Informed consent statement: Humans subjects were not involved in this project and so informed consent was waived.
Conflict-of-interest statement: The authors have no conflicts of interest to disclose.
Open-Access: This article is an open-access article which was selected by an in-house editor and fully peer-reviewed by external reviewers. It is distributed in accordance with the Creative Commons Attribution Non Commercial (CC BY-NC 4.0) license, which permits others to distribute, remix, adapt, build upon this work non-commercially, and license their derivative works on different terms, provided the original work is properly cited and the use is non-commercial. See: http://creativecommons.org/licenses/by-nc/4.0/
Correspondence to: Amit K Mathur, MD, MS, Assistant Professor, Division of Transplant Surgery, Department of Surgery, Mayo Clinic Arizona, 5777 East Mayo Boulevard, Phoenix, AZ 85054, United States. mathur.amit@mayo.edu
Telephone: +1-480-3420437 Fax: +1-480-3422324
Received: November 5, 2016
Peer-review started: November 8, 2016
First decision: December 19, 2016
Revised: January 4, 2017
Accepted: February 7, 2017
Article in press: February 8, 2017
Published online: March 14, 2017
Processing time: 128 Days and 13.3 Hours
Abstract
AIM

To determine whether hospital characteristics predict cirrhosis mortality and how much variation in mortality is attributable to hospital differences.

METHODS

We used data from the 2005-2011 Nationwide Inpatient Sample and the American Hospital Association Annual survey to identify hospitalizations for decompensated cirrhosis and corresponding facility characteristics.

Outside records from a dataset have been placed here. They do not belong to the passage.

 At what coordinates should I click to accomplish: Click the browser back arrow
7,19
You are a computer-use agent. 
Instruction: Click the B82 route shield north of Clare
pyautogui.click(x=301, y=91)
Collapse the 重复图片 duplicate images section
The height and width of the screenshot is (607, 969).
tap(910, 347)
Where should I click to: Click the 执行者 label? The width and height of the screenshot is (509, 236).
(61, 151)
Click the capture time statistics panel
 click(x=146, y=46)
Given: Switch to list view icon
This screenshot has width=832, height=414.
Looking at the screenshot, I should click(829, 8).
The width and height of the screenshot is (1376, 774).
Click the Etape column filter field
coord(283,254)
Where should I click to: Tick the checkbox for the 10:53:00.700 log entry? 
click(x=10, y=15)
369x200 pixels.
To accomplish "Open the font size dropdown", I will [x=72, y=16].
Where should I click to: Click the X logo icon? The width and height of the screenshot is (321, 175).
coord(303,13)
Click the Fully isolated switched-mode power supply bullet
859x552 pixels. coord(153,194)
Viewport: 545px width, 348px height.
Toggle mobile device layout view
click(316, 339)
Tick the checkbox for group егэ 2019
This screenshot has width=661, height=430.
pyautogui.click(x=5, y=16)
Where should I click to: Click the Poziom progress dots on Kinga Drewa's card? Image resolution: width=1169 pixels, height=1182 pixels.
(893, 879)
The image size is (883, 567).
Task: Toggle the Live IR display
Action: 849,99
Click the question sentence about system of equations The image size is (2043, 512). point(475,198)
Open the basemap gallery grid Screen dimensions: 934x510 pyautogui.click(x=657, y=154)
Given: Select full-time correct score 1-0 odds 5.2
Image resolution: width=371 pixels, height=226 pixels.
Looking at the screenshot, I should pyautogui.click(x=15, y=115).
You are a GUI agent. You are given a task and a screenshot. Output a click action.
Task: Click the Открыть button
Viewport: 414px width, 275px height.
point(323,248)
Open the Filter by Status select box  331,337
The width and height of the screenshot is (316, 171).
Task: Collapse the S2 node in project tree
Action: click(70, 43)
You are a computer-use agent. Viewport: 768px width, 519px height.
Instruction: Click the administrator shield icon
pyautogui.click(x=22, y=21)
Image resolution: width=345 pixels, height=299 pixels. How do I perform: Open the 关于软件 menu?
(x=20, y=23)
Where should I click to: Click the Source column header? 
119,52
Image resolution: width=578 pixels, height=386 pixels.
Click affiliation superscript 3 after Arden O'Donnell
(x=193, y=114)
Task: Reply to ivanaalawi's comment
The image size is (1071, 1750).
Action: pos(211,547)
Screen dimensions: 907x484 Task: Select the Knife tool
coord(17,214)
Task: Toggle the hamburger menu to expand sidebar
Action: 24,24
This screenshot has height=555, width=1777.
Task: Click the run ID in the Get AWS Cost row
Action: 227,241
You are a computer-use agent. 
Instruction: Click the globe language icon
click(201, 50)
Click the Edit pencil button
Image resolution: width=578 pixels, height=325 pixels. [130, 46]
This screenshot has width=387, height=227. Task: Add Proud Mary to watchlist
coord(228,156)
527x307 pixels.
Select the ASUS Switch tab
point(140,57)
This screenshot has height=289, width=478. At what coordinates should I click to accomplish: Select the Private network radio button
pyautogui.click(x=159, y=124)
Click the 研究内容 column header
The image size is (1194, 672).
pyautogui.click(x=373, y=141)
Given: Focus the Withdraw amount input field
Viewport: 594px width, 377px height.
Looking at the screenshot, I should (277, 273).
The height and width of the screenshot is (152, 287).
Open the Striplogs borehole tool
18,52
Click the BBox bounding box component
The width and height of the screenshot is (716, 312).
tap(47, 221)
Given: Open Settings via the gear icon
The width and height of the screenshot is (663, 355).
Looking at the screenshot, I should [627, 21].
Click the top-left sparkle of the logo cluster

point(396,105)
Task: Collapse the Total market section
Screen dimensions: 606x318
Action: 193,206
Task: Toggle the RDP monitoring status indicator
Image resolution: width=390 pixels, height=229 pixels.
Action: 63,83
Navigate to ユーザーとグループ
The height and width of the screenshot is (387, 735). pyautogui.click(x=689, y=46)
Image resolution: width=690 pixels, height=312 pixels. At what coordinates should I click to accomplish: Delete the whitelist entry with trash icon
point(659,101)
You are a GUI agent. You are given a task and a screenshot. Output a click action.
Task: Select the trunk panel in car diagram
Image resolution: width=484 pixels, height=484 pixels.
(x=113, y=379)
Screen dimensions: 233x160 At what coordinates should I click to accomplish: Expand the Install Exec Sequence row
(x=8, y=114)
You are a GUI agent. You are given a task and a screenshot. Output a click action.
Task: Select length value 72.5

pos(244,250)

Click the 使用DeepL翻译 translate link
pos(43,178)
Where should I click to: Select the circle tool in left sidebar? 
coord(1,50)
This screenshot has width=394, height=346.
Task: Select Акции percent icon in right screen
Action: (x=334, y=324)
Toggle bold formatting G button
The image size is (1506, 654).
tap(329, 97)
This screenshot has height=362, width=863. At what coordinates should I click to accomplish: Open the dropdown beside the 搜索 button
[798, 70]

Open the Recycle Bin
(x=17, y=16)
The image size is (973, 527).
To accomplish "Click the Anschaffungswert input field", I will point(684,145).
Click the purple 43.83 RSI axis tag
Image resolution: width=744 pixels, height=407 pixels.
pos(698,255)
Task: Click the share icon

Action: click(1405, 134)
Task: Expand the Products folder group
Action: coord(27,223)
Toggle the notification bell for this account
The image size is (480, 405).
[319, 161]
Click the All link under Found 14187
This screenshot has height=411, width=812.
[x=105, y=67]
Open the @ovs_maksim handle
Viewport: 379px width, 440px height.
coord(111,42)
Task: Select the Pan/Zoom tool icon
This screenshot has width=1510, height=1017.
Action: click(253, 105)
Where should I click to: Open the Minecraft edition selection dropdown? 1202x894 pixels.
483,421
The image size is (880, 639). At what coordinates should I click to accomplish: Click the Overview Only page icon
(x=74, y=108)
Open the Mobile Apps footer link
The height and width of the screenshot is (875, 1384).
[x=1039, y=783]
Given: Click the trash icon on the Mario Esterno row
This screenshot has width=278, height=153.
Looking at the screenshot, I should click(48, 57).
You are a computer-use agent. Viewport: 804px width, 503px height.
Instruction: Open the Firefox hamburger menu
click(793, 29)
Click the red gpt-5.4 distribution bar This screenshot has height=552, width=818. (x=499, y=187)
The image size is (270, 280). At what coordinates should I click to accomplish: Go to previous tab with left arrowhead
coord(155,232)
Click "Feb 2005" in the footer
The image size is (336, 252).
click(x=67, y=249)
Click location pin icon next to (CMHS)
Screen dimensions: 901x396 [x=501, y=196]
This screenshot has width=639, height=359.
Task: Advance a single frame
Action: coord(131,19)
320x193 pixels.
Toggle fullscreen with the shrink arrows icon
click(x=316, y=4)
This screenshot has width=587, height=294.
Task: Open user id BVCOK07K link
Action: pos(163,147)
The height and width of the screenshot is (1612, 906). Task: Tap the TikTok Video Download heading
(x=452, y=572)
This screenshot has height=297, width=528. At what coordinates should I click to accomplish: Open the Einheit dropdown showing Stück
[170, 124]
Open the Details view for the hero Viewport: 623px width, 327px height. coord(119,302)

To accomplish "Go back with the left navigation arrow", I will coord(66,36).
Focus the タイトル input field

We created hospital-specific risk and reliability-adjusted odds ratios for cirrhosis mortality, and evaluated patient and facility differences based on hospital performance quintiles. We used hierarchical regression models to determine the effect of these factors on mortality.

RESULTS

Seventy-two thousand seven hundred and thirty-three cirrhosis admissions were evaluated in 805 hospitals. Hospital mean cirrhosis annual case volume was 90.4 (range 25-828). Overall hospital cirrhosis mortality rate was 8.00%. Hospital-adjusted odds ratios (aOR) for mortality ranged from 0.48 to 1.89. Patient characteristics varied significantly by hospital aOR for mortality. Length of stay averaged 6.0 ± 1.6 days, and varied significantly by hospital performance (P < 0.001). Facility level predictors of risk-adjusted mortality were higher Medicaid case-mix (OR = 1.00, P = 0.029) and LPN staffing (OR = 1.02, P = 0.015). Higher cirrhosis volume (OR = 0.99, P = 0.025) and liver transplant program status (OR = 0.83, P = 0.026) were significantly associated with survival. After adjusting for patient differences, era, and clustering effects, 15.3% of variation between hospitals was attributable to differences in facility characteristics.

CONCLUSION

Hospital characteristics account for a significant proportion of variation in cirrhosis mortality. These findings have several implications for patients, providers, and health care delivery in liver disease care and inpatient health care design.

Keywords: Cirrhosis; Mortality; Hospital variation; Resource utilization; Quality; Outcomes

Core tip: Cirrhosis mortality varies across hospitals, but it is not well-understood what differences between hospitals contribute to this variation. In our study, using administrative data on cirrhosis discharges and a national dataset on hospital structural characteristics, we found that several hospital factors including payer-mix and staffing patterns were associated with risk-adjusted mortality, but hospital experience with cirrhosis and presence of a liver transplant program were associated with survival. Structural factors are vital components to cirrhosis care delivery, and account for a significant proportion of the variation in cirrhosis mortality observed between hospitals. Future research should focus on other areas of variation, including differences in processes of cirrhosis care.